▶ [KUTIPAN SUMBER]
++++++++

Minggu, 25 September 2016

BEREBUT WAHYU MAKUTHARAMA DKI 1


Tersiar berita bahwa Dewa akan menurunkan Wahyu Makhutarama. Barang siapa yang bisa mendapatkan wahyu tersebut, maka akan menjadi pemimpin paling disegani di Arcapada.

Duryudana, Raja Astina yang serakah dan berwatak penuh angkara, memerintahkan Patih Sengkuni dan Kurawa untuk memburu Wahyu Makhutarama.

Adipata Awangga, Karna Basusena pun tergiur untuk mendapatkan wahyu yang merupakan warisan dari Prabu Ramawijaya.

Sementara Pandawa, tak mau ketinggalan pula. Puntadewa memerintahkan Arjuna agar sang adik ikut mencari anugerah Dewata itu.

Ketiga kesatria berburu dengan waktu untuk menuju gunung Kutharunggu. Tempat Wahyu Makutharama akan diturunkan. Sama-sama ingin lebih dahulu bisa menemui Begawan Kesawasidi, Seorang pertapa sakti yang sedang bersemedi disana. Menurut Dewa, Begawan Kesawasidi lah yang membawa wahyu.

Adipati Karna adalah kesatria yang paling cepat sampai di Kutharunggu. Ia segera menemui Begawan Kesawasidi dan meminta wahyu. Tetapi ditolak, dengan alasan Sang Begawan tidak memiliki wahyu itu.

Karna Basusena marah. Ia melepaskan pusaka Kunta Wijayandanu ke arah Begawan Kesawasidi. Tetapi berhasil ditangkap oleh Hanoman. Kera putih yang menjaga semedi sang pertapa.

Hanoman lalu menghajar adipati Karna hingga lari dari gunung Kutharunggu.

Begawan Kesawasidi menyalahkan sikap Hanoman. Ia pun menghukum kera putih itu untuk pulang ke Kendalisada dan bertapa brata disana, seperti dirinya.

Datang Wibisana, adik mendiang raja Alengka, Rahwana yang menceritakan bahwa ia ingin mendapatkan Wahyu Makutharama untuk menyempurnakan sukma kedua kakaknya, Kumbakarna dan Dasamuka yang masih bergentayangan.

Begawan Kesawasidi menuturkan kepada Wibisana bahwa Wahyu Makutharama sebenarnya diturunkan bukan untuk Wibisana. Tetapi untuk seorang kesatria yang telah dipilih Dewa.

Kesatria yang akan menjadi pemimpin di jaman baru. Jaman setelah Ramayana berakhir (akhir perjalanan Rama, Rahwana, Kumbakarna, Wibisana).

Jaman Bharata.

Setelah Wibisana pergi, datang Arjuna menemui Begawan Kesawasidi. Kesatria Pandawa mengutarakan keinginannya untuk mencari Wahyu Makutharama.

++++++++

▶ [DATA YANG DITAMPILKAN]
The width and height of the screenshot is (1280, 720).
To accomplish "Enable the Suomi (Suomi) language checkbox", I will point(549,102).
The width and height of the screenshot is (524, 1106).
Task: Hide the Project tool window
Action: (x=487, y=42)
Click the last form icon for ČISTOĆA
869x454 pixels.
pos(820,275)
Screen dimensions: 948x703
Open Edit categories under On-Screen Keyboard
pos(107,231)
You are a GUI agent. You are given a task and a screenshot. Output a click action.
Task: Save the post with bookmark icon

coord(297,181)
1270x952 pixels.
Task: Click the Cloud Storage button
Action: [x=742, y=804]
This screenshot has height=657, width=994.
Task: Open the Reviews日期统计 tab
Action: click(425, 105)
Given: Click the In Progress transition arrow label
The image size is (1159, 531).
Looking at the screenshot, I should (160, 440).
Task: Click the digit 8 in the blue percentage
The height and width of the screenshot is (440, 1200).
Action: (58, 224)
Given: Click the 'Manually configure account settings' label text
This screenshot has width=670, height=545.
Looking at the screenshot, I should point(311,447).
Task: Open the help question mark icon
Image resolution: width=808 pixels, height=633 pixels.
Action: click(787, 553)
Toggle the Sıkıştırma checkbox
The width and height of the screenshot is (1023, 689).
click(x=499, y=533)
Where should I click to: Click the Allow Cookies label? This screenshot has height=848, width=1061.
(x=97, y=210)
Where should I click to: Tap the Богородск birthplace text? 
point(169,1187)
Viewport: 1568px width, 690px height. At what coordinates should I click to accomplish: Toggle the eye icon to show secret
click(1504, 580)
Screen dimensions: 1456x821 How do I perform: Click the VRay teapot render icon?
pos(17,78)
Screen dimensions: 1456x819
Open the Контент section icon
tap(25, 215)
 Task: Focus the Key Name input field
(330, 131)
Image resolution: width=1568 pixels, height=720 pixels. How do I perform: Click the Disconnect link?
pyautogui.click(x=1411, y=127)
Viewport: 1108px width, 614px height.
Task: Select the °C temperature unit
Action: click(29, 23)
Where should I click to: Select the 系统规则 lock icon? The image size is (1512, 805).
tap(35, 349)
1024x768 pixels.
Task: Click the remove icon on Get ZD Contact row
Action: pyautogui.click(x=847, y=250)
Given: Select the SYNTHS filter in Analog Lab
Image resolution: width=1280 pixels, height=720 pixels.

++++++++

▶ [TUGAS WAJIB]
#1 Ringkas paragraf kisah Wahyu Makutharama yang diawali "Ketiga kesatria berburu dengan waktu" menjadi satu kalimat tanpa menghilangkan fakta utamanya.
#2 Kutip dari kisah Wahyu Makutharama seluruh bagian mulai dari "Hanoman lalu menghajar" terus ke bawah sampai "Jaman Bharata.".
#3 Teruskan kisah Wahyu Makutharama mulai dari bagian terakhir yang ada.
Data di atas tidak ada hubungannya dengan kisah Wahyu Makutharama.

▶ [JAWABAN TIAP TUGAS]
#1 Ketiga kesatria berpacu menuju Gunung Kutharunggu, tempat Wahyu Makutharama akan diturunkan, agar lebih dulu menemui Begawan Kesawasidi, pertapa sakti yang sedang bersemedi di sana dan menurut Dewa membawa wahyu itu.

#2
Hanoman lalu menghajar adipati Karna hingga lari dari gunung Kutharunggu.

Begawan Kesawasidi menyalahkan sikap Hanoman. Ia pun menghukum kera putih itu untuk pulang ke Kendalisada dan bertapa brata disana, seperti dirinya.

Datang Wibisana, adik mendiang raja Alengka, Rahwana yang menceritakan bahwa ia ingin mendapatkan Wahyu Makutharama untuk menyempurnakan sukma kedua kakaknya, Kumbakarna dan Dasamuka yang masih bergentayangan.

Begawan Kesawasidi menuturkan kepada Wibisana bahwa Wahyu Makutharama sebenarnya diturunkan bukan untuk Wibisana. Tetapi untuk seorang kesatria yang telah dipilih Dewa.

Kesatria yang akan menjadi pemimpin di jaman baru. Jaman setelah Ramayana berakhir (akhir perjalanan Rama, Rahwana, Kumbakarna, Wibisana).

Jaman Bharata.

#3
Begawan Kesawasidi pun mengatakan bahwa Arjunalah memang yang telah dipilih oleh para Dewa untuk menerima wahyu yang sedang ramai diperebutkan banyak kesatria.

Namun, Sang Begawan mengatakan bahwa Wahyu Makutharama itu sebenarnya tidak ada wujudnya. Tidak berupa jimat, pusaka, ataupun benda. Tetapi sebuah wejangan luhur dari Dewa yang diambil dari sifat baik Prabu Ramawijaya selama menjadi pemimpin.

Ada delapan prinsip pemimpin yang diwejangkan Begawan Kesawasidi. Yang merupakan simbol dari delapan unsur kehidupan. Bumi, Air, Angin, Bulan, Matahari, Samudera, Gunung dan Api.

Hasta Brata, yang berarti delapan prinsip pemimpin.

*****

Jika mencermati lakon Wahyu Makhutarama tersebut, saya jadi teringat dengan fenomena yang terjadi di ibu kota sekarang.

Dalam beberapa hari ini, semua media santer mengupas pendeklarasian tiga calon Gubernur dan Wakli Gubernur untuk bertarung mendapatkan kursi DKI 1 pada Pilkada 2017.

Gubernur Petahana, Basuki Tjahaya Purnama atau biasa dikenal sebagai Ahok, bersama wakilnya Jarot kembali dicalonkan oleh PDI Perjuangan. Poros ini juga didukung Golkar dan Nasdem.

Poros kedua, dipelopori oleh Partai Gerindra resmi mengusung mantan Mendiknas Anis Baswedan dan Sandiago Uno sebagai Cagub – Cawagub.

Menarik.

Jauh hari sebelumnya, melalui berbagai media Pak Sandiago sudah melakukan start duluan untuk menaikkan personal branding sebagai salah satu kandidat yang akan meramaikan perebutan kursi DKI 1. Bukan sekedar Cawagub seperti sekarang.

Poros ketiga, dimotori oleh partai berlambang bintang mercy. Partai Demokrat menetapkan putra mahkota Presiden RI ke-6, SBY sebagai Cagub saat last minutes. Agus Harimurti Yudhoyono.

Mengejutkan.

Nama terakhir ini selain tidak pernah diprediksi oleh masyarakat, juga terkesan dipaksakan karena Demokrat sudah kehabisan kader yang punya elektabilitas tinggi. Terkesan nekad.

Sebuah perjudian tinggi. Jika tidak mau disebut partai ini sedang panik.

Mas Agus Yudhoyono harus membunuh karier militernya sebagai perwira muda berprestasi dan syarat penghargaan.

Namun semua telah terjadi. Ketiga poros telah mengetuk palu. Ketiga nama calon diatas juga telah resmi di daftarkan ke KPUD DKI Jakarta. Tinggal kini bagaimana masing-masing kandidat itu bisa menjual visi dan misinya untuk mendapatkan suara warga ibu kota.

Mensosialisasikan program-program mereka untuk merebut Wahyu Makutharama DKI 1.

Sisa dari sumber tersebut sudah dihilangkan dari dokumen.